◆ **DATA FOR THIS EXERCISE**
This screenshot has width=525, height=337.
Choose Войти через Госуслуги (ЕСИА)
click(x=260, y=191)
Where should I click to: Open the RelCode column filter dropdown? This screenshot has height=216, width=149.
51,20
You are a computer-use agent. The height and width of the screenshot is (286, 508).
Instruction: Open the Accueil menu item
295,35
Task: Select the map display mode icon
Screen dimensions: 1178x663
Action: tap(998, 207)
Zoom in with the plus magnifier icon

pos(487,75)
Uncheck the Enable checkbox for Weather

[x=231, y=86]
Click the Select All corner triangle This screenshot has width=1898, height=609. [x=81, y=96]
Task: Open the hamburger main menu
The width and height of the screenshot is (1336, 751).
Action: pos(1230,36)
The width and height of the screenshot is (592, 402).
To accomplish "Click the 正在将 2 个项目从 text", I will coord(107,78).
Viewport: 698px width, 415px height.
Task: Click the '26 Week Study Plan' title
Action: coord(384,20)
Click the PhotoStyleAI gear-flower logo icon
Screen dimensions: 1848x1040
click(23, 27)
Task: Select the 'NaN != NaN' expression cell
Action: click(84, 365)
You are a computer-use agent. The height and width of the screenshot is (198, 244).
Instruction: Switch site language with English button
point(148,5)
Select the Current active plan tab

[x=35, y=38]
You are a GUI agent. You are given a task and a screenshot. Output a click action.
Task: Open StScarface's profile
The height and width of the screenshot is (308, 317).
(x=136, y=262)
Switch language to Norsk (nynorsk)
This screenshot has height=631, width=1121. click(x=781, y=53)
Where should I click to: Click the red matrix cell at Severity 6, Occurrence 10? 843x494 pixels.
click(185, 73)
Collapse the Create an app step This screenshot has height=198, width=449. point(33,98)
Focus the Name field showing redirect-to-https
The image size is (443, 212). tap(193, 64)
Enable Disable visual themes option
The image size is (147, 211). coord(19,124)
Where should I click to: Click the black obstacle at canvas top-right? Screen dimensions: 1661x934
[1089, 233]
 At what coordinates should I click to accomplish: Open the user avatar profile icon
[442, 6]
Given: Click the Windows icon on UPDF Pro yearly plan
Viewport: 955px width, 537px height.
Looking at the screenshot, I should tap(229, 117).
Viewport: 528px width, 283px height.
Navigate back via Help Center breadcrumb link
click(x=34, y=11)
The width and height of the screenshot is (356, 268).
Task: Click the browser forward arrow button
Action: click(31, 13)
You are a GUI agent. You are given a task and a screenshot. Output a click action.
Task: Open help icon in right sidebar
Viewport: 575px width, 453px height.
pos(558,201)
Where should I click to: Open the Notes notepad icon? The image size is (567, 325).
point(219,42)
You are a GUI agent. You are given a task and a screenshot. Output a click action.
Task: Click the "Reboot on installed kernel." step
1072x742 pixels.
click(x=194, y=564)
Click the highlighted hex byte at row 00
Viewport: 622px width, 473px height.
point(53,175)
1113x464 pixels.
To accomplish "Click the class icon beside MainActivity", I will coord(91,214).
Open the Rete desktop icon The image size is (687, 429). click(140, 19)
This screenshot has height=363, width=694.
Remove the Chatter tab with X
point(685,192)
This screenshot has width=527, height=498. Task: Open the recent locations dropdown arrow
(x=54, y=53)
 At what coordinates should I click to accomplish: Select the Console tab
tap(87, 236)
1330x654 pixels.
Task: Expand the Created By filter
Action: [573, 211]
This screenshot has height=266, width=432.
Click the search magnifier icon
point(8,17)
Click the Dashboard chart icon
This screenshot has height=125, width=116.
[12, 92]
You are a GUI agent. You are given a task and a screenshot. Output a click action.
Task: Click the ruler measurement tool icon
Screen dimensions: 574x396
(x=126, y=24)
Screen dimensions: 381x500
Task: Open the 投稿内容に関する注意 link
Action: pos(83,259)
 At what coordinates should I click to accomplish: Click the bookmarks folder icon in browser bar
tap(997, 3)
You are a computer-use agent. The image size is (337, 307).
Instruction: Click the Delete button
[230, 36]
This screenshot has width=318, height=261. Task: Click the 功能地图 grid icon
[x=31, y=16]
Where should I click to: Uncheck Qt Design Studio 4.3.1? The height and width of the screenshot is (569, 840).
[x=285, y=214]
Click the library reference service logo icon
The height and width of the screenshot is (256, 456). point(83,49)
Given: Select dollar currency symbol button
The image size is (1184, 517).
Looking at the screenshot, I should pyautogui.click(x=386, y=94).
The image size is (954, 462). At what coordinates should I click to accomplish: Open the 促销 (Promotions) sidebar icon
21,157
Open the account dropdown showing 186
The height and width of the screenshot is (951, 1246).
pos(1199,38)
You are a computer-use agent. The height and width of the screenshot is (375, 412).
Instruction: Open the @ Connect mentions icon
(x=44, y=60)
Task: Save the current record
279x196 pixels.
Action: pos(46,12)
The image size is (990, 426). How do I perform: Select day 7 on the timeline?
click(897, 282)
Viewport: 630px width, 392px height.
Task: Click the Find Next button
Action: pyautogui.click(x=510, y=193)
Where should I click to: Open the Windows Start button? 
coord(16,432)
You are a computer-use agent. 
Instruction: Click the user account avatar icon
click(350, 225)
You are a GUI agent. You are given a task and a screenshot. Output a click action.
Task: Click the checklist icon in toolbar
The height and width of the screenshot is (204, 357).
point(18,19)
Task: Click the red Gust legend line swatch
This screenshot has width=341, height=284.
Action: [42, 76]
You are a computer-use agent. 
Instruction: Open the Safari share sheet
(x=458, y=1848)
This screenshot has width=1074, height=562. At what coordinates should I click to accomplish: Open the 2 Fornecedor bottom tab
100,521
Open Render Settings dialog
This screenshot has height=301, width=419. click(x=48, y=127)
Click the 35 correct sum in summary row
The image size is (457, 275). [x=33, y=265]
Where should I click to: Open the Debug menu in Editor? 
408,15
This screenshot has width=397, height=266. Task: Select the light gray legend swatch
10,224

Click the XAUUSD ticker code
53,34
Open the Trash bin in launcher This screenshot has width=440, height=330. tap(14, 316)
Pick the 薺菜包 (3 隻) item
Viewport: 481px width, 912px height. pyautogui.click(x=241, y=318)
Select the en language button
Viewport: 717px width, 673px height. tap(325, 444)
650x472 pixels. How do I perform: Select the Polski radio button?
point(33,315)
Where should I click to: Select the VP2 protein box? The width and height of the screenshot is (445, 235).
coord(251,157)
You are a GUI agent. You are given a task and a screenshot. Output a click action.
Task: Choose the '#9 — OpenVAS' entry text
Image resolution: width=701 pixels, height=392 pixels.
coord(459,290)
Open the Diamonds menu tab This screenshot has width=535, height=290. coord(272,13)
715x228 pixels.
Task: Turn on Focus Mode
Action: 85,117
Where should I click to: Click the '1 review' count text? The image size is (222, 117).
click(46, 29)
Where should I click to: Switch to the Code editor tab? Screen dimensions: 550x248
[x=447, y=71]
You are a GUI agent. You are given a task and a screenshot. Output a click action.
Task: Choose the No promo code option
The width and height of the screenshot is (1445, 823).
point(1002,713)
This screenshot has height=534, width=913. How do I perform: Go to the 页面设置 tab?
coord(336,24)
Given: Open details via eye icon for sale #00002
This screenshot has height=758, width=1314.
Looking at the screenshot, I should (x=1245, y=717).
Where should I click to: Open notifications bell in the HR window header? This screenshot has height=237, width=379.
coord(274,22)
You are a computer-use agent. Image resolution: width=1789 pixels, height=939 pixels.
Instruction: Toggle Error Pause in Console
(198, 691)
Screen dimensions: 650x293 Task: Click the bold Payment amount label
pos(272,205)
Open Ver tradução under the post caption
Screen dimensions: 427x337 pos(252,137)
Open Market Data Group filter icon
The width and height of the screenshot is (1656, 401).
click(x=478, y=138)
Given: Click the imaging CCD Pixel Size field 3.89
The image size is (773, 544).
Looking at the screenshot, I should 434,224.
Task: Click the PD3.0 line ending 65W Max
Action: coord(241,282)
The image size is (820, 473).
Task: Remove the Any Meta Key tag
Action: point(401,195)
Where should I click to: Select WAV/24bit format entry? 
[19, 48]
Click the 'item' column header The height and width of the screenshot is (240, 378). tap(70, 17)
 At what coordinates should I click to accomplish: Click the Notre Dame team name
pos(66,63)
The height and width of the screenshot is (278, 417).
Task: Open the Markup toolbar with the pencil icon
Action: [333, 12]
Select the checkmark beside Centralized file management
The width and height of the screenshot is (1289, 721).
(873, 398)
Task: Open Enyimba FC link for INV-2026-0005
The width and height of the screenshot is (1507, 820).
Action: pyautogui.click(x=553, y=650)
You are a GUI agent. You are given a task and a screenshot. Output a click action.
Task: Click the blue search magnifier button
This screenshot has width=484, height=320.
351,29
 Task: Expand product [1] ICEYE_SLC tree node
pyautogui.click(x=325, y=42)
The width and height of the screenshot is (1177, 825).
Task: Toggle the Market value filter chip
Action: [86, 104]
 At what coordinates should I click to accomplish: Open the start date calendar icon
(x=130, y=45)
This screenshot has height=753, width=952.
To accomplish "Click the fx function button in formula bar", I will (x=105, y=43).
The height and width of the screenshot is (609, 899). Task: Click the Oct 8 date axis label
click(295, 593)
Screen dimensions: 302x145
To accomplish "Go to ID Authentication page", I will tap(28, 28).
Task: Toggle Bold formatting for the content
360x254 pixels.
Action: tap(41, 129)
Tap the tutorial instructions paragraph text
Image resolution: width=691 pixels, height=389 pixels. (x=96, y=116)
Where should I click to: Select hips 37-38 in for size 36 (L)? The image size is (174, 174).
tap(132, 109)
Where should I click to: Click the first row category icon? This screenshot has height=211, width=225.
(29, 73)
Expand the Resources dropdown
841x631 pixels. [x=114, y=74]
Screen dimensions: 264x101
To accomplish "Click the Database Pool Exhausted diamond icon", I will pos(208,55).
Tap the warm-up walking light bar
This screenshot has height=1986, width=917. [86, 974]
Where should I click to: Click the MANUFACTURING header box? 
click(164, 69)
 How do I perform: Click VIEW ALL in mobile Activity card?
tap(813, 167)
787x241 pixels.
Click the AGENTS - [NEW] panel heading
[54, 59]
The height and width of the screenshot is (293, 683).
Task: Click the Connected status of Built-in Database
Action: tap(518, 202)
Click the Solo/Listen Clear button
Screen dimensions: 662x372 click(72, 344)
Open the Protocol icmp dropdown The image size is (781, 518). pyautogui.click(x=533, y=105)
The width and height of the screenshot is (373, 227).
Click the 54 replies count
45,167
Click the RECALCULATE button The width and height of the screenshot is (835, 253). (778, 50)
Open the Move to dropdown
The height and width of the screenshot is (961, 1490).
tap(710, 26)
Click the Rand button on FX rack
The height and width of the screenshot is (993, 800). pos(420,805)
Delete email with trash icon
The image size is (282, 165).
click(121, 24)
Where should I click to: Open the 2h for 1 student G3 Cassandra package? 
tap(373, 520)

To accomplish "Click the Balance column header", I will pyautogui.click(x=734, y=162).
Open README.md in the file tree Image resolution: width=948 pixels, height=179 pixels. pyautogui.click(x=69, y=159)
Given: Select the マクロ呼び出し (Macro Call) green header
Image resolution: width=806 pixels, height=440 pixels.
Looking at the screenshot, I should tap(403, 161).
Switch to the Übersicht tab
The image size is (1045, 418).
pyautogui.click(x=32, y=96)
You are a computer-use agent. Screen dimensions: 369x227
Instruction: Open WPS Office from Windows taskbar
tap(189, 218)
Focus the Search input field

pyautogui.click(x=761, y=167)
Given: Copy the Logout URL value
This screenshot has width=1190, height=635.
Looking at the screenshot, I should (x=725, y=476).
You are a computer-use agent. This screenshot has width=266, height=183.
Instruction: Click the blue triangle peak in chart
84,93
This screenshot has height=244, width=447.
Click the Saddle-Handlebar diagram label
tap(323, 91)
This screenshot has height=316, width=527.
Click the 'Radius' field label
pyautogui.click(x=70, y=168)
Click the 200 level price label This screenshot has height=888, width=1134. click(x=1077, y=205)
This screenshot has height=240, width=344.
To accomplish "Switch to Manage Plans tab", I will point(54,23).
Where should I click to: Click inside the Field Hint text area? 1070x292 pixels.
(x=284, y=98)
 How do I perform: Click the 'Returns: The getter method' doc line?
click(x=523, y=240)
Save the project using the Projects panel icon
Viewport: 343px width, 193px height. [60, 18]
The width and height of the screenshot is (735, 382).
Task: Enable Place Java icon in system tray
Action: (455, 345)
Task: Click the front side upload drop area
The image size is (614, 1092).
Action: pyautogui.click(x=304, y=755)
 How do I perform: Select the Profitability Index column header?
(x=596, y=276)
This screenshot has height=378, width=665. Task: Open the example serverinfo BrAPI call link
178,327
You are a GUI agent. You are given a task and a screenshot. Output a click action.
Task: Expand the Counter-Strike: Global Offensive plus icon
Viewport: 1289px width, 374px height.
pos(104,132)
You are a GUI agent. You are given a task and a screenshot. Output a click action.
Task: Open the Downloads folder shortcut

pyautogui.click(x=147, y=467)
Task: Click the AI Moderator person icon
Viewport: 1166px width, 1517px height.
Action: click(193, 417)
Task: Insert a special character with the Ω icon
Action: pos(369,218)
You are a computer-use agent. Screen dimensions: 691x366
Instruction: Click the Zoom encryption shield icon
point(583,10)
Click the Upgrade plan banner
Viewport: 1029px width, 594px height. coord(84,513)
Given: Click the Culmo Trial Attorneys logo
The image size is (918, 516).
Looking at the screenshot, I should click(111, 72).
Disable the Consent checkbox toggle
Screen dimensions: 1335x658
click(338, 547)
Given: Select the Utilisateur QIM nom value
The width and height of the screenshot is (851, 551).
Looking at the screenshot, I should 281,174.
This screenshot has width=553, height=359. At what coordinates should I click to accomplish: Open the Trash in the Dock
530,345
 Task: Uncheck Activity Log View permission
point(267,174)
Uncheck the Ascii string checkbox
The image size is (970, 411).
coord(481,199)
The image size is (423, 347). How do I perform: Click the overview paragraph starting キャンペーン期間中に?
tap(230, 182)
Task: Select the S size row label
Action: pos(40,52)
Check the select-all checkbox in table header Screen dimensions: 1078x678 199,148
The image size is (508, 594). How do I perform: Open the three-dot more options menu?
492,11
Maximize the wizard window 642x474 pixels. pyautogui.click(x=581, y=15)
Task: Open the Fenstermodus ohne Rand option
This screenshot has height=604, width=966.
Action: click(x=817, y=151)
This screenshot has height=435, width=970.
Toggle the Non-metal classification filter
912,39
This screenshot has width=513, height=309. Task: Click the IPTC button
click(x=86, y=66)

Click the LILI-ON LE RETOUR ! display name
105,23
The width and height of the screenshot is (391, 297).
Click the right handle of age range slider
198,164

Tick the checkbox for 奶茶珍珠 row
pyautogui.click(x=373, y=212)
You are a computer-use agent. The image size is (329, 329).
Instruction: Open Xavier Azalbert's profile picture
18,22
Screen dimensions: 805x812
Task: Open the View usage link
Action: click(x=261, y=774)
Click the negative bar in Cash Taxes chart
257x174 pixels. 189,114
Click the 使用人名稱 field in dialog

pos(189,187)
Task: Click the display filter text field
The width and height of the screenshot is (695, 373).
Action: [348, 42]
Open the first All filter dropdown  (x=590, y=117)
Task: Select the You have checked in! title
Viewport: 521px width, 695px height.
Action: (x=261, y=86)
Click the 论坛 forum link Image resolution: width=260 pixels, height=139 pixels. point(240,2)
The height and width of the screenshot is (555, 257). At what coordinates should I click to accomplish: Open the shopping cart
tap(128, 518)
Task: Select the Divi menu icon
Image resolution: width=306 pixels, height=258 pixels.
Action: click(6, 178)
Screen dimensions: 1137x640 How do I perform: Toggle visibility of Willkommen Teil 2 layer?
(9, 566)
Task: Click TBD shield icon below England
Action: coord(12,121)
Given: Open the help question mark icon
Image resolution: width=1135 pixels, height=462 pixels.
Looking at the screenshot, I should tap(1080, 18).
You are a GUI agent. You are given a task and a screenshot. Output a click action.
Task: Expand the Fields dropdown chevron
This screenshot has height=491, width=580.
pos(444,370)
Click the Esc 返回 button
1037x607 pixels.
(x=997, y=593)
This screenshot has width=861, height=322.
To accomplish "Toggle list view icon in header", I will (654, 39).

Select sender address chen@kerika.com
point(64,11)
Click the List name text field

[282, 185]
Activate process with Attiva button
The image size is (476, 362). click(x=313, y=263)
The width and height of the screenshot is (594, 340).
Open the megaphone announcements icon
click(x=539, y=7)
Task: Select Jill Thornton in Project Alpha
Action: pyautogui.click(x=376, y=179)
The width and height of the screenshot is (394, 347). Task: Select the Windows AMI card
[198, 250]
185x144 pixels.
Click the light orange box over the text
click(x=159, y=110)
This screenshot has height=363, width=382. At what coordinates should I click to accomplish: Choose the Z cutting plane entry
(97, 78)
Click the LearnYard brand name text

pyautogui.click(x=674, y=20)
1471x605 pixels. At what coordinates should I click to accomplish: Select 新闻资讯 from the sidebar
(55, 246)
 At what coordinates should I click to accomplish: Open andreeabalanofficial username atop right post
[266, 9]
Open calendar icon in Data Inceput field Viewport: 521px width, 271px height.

◆ **BRIEF**
Begin with the first line of the listing and copy exactly through the line that contains "is (286, 508).", please, keeping both ends and leaving out everything after.

◆ **WRITTEN RESPONSE**
This screenshot has width=525, height=337.
Choose Войти через Госуслуги (ЕСИА)
click(x=260, y=191)
Where should I click to: Open the RelCode column filter dropdown? This screenshot has height=216, width=149.
51,20
You are a computer-use agent. The height and width of the screenshot is (286, 508).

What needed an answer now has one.